The first sentence doesn't specify what kind of numbers we are dealing with. Andres Luure 22:26, 5 November 2007 (CST)

It says "A prime number is a number that can be evenly divided by exactly two positive whole numbers, namely 1 and itself." The word "itself" implies it must be a positive whole number. (But maybe it could be more explicit.) Michael Hardy 14:03, 20 December 2007 (CST)

And why not be more explicit? It seems much clearer to me, a number theorist even, if you say "a prime number is a positive whole number that can be evenly divided by exactly two positive whole numbers, namely 1 and itself". In the original version, I didn't immediately return to the beginning of the sentence and think, "oh, that IMPLIES that the original number was a positive whole number". If the only concern is that repeating the same phrase twice might be a turn off, let me quote from Strunk and White's "Elements of Style", one of the guides to style that we are supposed to take advice from (see section 19) "The likeness of form enables the reader to recognize more readily the likeneses of content and function...the unskilled writer often violates this principle mistakenly believing in the value of constantly varying the form of expression. When repeating a statement to emphasize it, the writer may need to vary its form. Otherwise, the writer should follow the principle of parallel construction." It seems to me that the repetition in our case is not for emphasis, and after the repetition, it will be firmly fixed in the reader's mind that all numbers begin considered are positive whole numbers.Barry R. Smith 20:40, 29 March 2008 (CDT)

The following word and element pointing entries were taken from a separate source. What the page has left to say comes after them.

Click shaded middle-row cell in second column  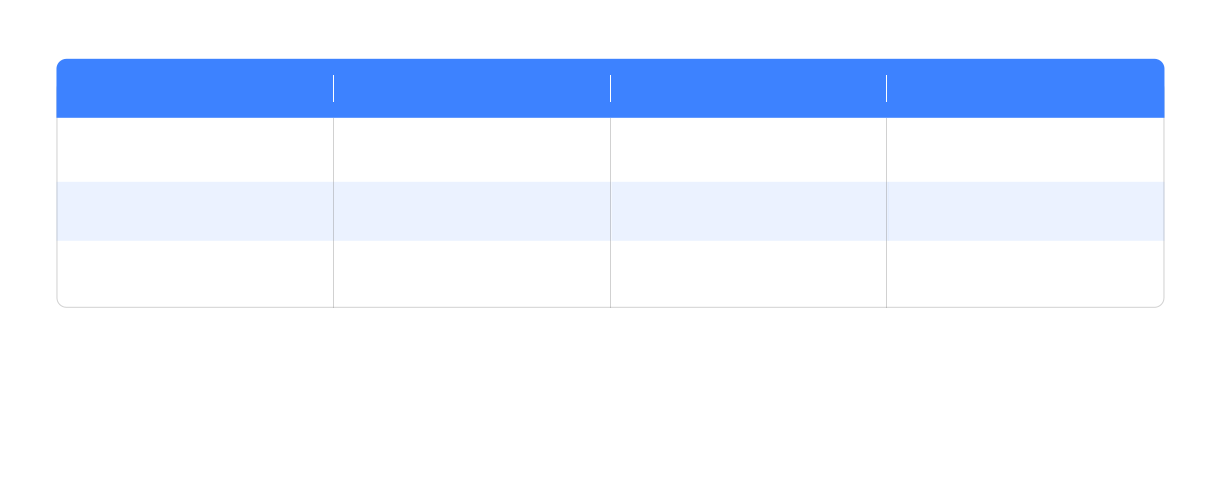pos(472,211)
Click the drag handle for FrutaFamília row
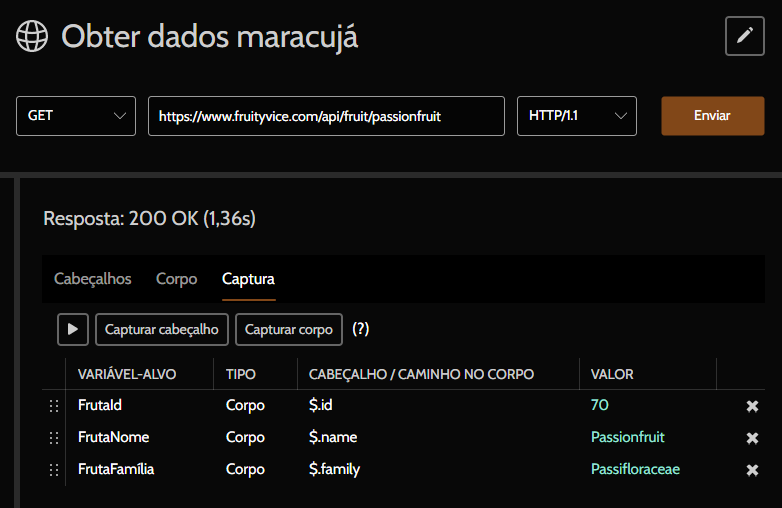Screen dimensions: 782x508 pyautogui.click(x=54, y=470)
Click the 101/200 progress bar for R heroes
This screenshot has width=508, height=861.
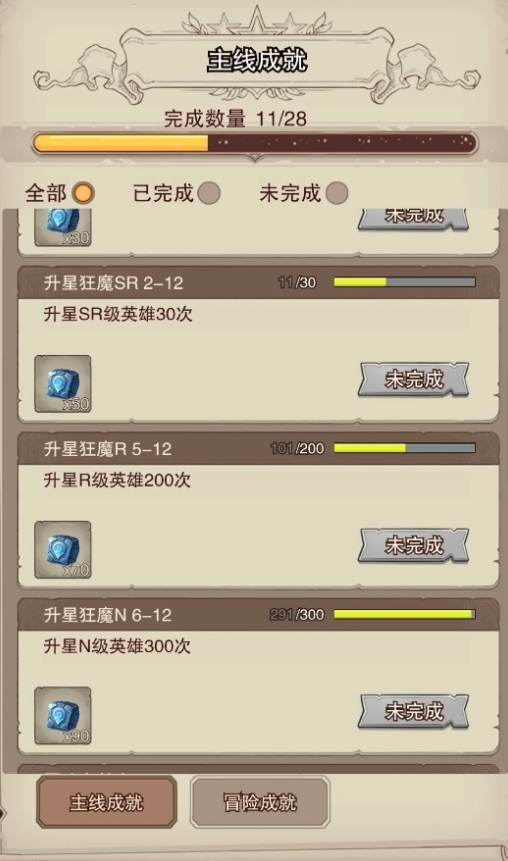405,448
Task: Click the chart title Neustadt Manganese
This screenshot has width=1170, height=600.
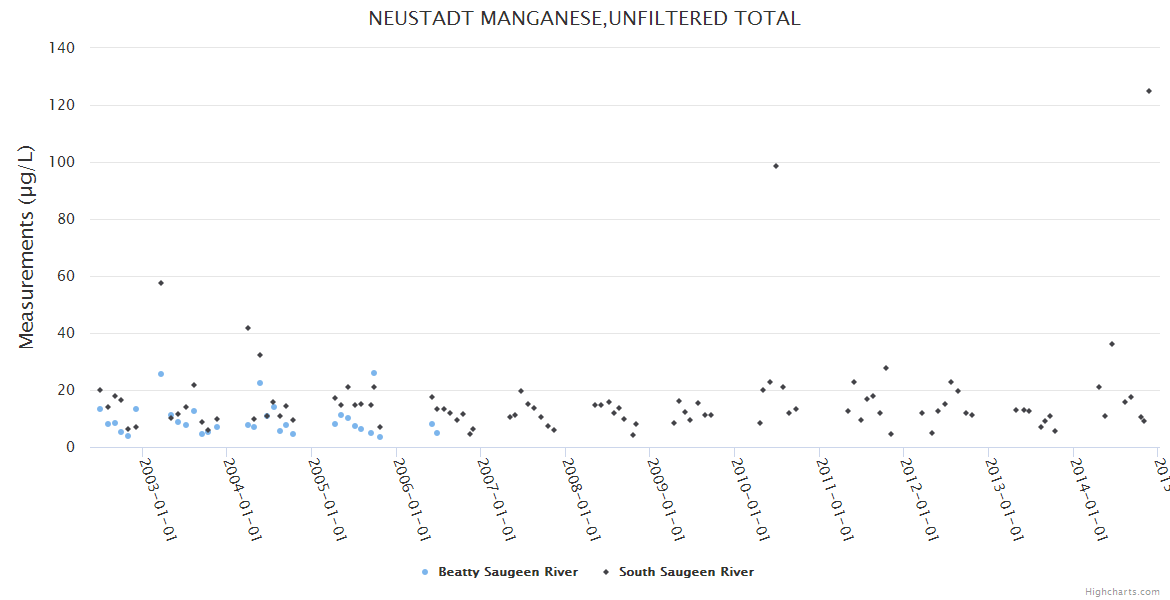Action: click(x=584, y=19)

I am not sure it is even clear to say "exactly two" when it could be "two and only two." --Thomas Simmons 19:56, 8 November 2007 (CST)

In mathematics, at least, the phrases "there are exactly two" and "there are precisely two" are understood to express the same statement as "there are two, and only two" (for instance, see the discrete math text I taught out of this past term, or the Wiki page on if and only if). I have considered these as equivalent for many years, so it is hard for me to put myself in the shoes of someone who might be seeing this for the first time. The issue that you are concerned with is that someone might accidentally confuse "exactly two" with the idea that it has at least two, but possibly more, positive divisors. I cannot see how even people with very little mathematical experience would interpret "exactly two" in this manner, the word "exactly" being inserted exactly (hehe) to let you know that this is the precise number. Furthermore, I think it is hard to argue against "exactly two" being the more elegant phrase. I much prefer the phrasing of the first sentence of the approved article to the first sentence of the current draft. Any rebuttals?Barry R. Smith 20:40, 29 March 2008 (CDT)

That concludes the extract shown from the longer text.